- Italien
ACHT BERGE
Synopsis
In „Acht Berge” (Italien 2022) erzählen Felix van Groeningen und Charlotte Vandermeersch von einer Freundschaft, die ein Leben lang hält und doch nie dieselbe bleibt. Sommer 1984: Der elfjährige Pietro aus Turin verbringt mit seinen Eltern die Ferien in einem fast verlassenen Dorf in den italienischen Alpen und trifft Bruno, das letzte Kind des Ortes, das bei Onkel und Tante lebt. Fünfzehn Jahre später bringt sie der Tod von Pietros Vater wieder zusammen: Auf einer Alm bauen sie gemeinsam ein Haus. Doch ihre Wege trennen sich erneut – Pietro (Luca Marinelli) schreibt und reist bis nach Nepal, Bruno (Alessandro Borghi) bleibt in den Bergen.

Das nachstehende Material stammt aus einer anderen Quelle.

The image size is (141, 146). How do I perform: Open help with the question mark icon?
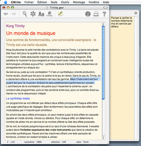(104, 14)
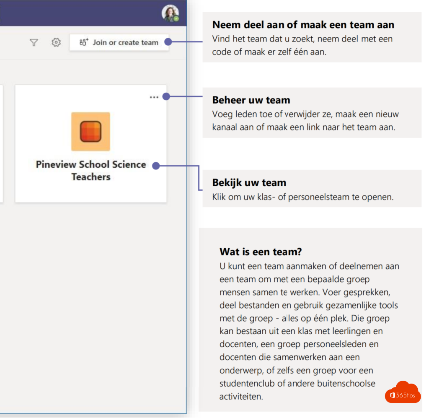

Das belgische Regiepaar Felix van Groeningen und Charlotte Vandermeersch hat Paolo Cognettis Roman verfilmt, gedreht von Ruben Impens in den Alpen, in Turin und in Nepal, mit Musik des schwedischen Songwriters Daniel Norgren. Der Film nimmt sich Zeit – 147 Minuten, über Jahrzehnte hinweg – und lässt die Landschaft zugleich Zuflucht und Abgeschiedenheit sein. Im Wettbewerb von Cannes 2022 erhielt er den Preis der Jury, geteilt mit „EO”; 2023 folgte der David di Donatello als bester Film. Bei Around the World in 14 Films lief „Acht Berge” 2022 in Berlin.
Festival
Gezeigt in der 17. Ausgabe von Around the World in 14 Films, 2022.